Apart from run-time efficiency, the pipes and filters approach of chaining simple tools together has benefits such as robustness, reusability, and simplicity in terms of cognitive load. In a pipeline architecture it suffices to understand the individual filters in order to understand the whole -- which in turn is just another filter. As in functional programming (that is, in the absence of side-effects), cognitive load goes up only linearly with the number of parts, not quadratically as it does in effectful systems where N parts yield N×N potential interactions to take into account.
As in FASTA, an unfasta file contains a list of zero (does FASTA support this?) or more 'records', where a record is a pair of a header and a sequence.
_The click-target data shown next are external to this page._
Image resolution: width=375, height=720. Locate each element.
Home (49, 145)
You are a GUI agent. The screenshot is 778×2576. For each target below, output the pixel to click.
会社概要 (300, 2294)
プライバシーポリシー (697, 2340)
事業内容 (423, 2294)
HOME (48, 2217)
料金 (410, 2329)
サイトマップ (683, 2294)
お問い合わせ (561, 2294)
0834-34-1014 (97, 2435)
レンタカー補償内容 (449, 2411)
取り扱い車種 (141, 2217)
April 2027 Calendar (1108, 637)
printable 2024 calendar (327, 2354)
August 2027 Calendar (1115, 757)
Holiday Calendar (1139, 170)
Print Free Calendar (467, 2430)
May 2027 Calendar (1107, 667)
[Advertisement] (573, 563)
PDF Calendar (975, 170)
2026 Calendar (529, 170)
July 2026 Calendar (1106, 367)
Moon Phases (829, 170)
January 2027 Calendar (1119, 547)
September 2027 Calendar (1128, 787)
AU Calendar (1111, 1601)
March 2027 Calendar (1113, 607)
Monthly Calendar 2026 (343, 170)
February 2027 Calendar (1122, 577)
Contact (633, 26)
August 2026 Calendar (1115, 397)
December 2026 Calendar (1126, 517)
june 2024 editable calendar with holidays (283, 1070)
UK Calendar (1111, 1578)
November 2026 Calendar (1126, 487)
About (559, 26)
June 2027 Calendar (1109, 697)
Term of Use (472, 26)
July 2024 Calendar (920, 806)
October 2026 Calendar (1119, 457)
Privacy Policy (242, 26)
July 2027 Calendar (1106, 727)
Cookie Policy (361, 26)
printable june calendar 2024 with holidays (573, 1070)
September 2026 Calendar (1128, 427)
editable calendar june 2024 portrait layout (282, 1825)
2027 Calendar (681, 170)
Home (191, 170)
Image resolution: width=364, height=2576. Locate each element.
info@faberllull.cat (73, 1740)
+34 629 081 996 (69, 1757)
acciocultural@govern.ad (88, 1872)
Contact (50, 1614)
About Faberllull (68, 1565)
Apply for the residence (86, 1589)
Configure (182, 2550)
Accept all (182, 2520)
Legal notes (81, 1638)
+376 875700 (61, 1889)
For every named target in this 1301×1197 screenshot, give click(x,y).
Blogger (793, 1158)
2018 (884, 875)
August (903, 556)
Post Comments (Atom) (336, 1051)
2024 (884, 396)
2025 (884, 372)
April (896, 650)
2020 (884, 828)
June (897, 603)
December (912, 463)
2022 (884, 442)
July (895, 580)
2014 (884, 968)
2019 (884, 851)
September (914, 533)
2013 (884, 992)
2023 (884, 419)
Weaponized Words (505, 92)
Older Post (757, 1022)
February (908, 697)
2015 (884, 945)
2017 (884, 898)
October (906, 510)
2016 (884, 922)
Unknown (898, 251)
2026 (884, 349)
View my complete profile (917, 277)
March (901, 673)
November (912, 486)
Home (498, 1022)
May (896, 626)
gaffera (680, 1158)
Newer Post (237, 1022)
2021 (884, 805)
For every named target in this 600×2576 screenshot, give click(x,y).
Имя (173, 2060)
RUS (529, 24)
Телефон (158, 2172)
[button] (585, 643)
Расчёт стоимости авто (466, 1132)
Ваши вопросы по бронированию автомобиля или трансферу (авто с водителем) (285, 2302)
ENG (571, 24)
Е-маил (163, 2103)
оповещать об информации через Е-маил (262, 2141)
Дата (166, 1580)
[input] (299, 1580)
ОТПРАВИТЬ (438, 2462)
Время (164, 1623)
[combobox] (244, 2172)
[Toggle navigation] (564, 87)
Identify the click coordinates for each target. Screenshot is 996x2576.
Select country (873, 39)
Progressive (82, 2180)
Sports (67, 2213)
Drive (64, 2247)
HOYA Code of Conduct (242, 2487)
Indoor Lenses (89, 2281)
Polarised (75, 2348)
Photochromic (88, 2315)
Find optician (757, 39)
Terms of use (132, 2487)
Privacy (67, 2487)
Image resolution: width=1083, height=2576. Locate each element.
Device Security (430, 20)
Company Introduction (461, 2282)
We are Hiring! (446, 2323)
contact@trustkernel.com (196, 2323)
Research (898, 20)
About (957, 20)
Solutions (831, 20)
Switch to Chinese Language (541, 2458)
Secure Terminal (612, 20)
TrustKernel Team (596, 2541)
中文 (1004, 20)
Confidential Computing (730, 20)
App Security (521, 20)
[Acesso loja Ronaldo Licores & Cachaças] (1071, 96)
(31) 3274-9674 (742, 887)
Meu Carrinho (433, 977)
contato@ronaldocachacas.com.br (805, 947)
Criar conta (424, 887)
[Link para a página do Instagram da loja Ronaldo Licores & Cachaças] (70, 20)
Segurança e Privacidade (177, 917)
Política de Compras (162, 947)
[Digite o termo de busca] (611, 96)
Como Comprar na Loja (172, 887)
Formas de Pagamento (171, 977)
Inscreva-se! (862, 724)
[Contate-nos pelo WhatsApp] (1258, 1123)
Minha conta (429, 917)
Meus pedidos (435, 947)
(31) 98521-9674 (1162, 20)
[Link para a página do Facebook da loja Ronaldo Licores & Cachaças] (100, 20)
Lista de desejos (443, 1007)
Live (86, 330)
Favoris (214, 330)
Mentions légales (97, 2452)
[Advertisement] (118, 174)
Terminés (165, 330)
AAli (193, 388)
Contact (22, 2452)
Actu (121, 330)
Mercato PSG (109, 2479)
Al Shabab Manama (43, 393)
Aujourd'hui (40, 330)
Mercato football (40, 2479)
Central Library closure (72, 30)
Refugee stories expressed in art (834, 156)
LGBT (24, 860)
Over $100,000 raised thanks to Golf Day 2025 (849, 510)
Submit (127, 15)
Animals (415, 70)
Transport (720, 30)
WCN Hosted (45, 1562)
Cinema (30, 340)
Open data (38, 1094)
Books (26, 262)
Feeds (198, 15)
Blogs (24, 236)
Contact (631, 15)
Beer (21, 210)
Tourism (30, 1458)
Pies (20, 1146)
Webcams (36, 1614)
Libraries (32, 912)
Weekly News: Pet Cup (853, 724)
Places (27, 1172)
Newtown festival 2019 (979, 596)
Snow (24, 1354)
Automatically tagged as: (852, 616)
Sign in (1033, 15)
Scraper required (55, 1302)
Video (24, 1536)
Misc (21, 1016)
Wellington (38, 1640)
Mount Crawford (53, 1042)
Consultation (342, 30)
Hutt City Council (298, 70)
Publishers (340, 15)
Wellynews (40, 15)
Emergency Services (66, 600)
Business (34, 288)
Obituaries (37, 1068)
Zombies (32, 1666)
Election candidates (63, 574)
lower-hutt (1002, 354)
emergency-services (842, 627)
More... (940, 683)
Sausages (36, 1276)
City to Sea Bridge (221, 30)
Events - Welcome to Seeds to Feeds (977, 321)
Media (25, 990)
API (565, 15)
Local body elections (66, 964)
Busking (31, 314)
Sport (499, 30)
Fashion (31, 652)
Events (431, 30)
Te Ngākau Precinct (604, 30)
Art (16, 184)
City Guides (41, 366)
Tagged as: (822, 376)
All unfasta filters (uf-*
) operate on all records in a FASTA file. As in the R Language, there is no special case for a single record. It is simply a list of one element.
Stick with the NCBI BLAST specifications for FASTA header lines, sequence identifiers and sequence data, as specified in the NCBI BLAST specification aka "Web BLAST page options", and the NCBI Sequence Identifier specification as hidden in the bottom drawer of a locked filing cabinet stuck in a disused lavatory with a sign on the door saying "Beware of the Leopard", aka "Table 5" in the Examples and Demos chapter of the NCBI C++ Toolkit Handbook.**.
Filters must read standard input and write to standard output. Filters must produce valid unfasta output, that is pairs of lines with the first starting with >
and the second having sequence data. For constraints on the sequence data, refer to uf-valid
. Filters must be self-documenting, that is support at least the --help
option.
The self-documentation requirement is the reason why several of the uf-*
tools have been implemented as shell scripts while a simple alias would suffice. E.g. uf-bare
could have just been alias uf-bare='awk "NR%2==1"'
, but then there would be no uf-bare --help
.
Unfasta supports zero-length sequences. (Does FASTA support these? If not, how to export them?) They would look like this on the line:
>ident1 An empty sequence
>ident2 The next sequence
SEQUENCE DATA
There are two reasons to support zero-length sequences. Firstly, a zero-length sequence could arise in the course of a pipeline, so we must at that point either error out (because it is required that filters produce valid unfasta, or output the zero-length sequence. Secondly, zero-length sequences fit in well with the functional (algebraic) recursive definition of a sequence: a sequence is either the empty sequence, or an element followed by a sequence.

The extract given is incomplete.